*** Records for the exercise ***

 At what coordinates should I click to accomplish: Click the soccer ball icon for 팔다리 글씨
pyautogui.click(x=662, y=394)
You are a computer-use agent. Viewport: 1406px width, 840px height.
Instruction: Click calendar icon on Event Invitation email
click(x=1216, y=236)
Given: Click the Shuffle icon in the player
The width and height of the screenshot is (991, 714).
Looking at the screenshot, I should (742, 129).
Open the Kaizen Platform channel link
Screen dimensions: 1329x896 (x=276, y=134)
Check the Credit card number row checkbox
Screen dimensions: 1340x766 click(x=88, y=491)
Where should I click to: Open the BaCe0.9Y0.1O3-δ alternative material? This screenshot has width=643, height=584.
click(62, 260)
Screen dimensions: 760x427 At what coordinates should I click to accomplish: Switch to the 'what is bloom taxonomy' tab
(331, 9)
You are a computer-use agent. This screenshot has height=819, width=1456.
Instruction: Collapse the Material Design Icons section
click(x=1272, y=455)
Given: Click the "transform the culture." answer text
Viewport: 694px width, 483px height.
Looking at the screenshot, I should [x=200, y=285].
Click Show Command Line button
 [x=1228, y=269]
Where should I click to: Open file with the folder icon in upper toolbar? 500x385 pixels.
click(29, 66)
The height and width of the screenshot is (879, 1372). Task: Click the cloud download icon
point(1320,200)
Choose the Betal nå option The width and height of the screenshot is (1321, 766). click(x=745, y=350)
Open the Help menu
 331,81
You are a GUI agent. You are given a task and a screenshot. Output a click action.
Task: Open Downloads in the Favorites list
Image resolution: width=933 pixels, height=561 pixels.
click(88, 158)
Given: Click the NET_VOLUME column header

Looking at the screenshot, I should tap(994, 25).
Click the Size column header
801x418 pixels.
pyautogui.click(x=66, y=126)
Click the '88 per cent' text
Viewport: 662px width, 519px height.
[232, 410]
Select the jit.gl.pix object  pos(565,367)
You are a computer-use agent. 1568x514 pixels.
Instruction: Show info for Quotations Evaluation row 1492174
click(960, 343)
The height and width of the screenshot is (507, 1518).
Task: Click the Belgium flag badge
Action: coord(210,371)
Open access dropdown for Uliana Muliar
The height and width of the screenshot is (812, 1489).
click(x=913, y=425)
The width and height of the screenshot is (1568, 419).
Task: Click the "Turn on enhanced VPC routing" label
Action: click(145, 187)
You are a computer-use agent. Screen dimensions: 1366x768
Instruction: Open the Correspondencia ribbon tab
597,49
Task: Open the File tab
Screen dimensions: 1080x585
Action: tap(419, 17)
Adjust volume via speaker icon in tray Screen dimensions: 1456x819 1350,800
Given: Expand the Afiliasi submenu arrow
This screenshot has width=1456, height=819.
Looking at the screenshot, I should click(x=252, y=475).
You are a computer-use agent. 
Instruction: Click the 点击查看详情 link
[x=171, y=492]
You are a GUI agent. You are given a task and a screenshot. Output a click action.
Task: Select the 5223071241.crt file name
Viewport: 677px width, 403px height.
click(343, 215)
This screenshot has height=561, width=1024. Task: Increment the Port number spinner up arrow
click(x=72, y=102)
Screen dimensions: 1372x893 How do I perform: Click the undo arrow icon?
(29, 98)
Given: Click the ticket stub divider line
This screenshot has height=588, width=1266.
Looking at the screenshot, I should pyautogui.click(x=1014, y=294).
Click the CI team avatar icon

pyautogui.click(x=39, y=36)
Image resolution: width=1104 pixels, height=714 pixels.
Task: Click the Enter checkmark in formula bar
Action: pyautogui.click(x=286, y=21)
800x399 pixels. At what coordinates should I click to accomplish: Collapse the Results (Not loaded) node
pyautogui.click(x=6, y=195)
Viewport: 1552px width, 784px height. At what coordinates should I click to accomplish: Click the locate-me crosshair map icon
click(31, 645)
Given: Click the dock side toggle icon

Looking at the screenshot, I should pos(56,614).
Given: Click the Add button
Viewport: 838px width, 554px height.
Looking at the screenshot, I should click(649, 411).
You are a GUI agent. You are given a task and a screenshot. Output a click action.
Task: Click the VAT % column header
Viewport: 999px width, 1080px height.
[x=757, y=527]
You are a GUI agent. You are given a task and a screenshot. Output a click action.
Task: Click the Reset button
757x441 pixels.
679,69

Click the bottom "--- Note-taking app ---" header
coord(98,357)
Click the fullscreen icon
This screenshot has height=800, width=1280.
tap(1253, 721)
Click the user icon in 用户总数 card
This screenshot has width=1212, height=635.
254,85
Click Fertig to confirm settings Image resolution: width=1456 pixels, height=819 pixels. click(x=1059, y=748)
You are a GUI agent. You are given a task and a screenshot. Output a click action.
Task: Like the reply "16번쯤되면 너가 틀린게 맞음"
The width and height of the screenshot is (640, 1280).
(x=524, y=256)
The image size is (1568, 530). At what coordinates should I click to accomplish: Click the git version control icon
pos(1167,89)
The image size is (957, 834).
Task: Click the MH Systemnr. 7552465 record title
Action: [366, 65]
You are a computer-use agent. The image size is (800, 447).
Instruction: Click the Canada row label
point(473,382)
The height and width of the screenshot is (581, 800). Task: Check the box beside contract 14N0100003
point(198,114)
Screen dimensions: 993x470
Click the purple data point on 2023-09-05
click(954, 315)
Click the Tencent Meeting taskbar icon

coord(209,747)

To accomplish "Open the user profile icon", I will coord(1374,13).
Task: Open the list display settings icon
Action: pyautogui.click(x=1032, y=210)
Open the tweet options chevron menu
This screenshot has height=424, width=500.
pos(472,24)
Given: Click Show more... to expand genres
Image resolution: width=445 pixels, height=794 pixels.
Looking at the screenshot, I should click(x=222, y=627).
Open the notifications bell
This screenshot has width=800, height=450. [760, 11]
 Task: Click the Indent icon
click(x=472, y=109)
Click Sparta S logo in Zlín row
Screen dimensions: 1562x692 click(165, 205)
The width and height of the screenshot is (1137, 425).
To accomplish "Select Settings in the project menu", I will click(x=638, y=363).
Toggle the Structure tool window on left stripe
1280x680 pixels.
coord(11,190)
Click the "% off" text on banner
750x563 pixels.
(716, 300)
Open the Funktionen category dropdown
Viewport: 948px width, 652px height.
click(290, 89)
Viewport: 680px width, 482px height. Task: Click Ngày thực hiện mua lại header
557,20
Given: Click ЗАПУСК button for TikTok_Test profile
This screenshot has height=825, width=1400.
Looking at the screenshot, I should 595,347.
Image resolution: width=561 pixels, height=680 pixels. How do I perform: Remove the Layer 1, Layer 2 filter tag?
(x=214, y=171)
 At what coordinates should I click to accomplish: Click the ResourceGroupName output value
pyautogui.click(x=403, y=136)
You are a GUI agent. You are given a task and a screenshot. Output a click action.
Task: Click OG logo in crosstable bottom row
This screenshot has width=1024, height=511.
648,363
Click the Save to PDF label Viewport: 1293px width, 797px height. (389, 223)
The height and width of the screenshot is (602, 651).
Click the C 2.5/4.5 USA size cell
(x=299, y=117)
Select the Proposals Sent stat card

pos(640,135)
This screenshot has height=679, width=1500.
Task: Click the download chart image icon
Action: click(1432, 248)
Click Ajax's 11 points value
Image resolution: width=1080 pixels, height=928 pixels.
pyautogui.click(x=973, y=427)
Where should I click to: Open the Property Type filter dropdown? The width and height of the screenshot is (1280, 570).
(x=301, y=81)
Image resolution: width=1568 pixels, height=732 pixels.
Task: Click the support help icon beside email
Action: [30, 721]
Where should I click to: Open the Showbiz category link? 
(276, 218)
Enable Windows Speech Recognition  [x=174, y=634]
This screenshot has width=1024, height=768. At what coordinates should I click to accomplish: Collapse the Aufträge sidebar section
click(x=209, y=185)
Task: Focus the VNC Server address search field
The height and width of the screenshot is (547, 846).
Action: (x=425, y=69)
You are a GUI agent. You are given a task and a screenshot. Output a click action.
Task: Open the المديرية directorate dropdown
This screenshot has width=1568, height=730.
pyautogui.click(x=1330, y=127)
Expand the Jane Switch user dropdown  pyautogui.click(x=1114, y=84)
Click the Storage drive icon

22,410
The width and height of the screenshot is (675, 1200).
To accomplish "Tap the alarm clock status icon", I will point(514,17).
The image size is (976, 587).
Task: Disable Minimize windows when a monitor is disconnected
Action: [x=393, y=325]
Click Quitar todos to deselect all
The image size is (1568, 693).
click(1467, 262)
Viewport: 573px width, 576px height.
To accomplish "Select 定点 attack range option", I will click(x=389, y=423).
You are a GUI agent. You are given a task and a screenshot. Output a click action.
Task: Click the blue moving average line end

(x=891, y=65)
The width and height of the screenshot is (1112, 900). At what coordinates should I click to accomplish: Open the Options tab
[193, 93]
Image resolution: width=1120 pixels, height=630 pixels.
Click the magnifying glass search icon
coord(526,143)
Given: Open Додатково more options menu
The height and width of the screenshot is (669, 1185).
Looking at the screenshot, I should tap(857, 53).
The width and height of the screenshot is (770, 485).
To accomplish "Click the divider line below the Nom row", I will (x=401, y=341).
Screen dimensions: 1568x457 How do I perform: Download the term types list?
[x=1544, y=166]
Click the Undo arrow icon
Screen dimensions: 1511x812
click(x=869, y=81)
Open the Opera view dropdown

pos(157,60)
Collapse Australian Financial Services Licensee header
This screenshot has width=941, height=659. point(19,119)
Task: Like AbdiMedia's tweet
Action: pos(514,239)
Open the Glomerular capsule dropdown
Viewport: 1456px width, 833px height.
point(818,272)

*** End of Records for the exercise ***

▶ [What to produce]:
Copy whichever lines of the records above contain the word "more".

▶ [Result of this exercise]:
Given: Click Show more... to expand genres
Given: Open Додатково more options menu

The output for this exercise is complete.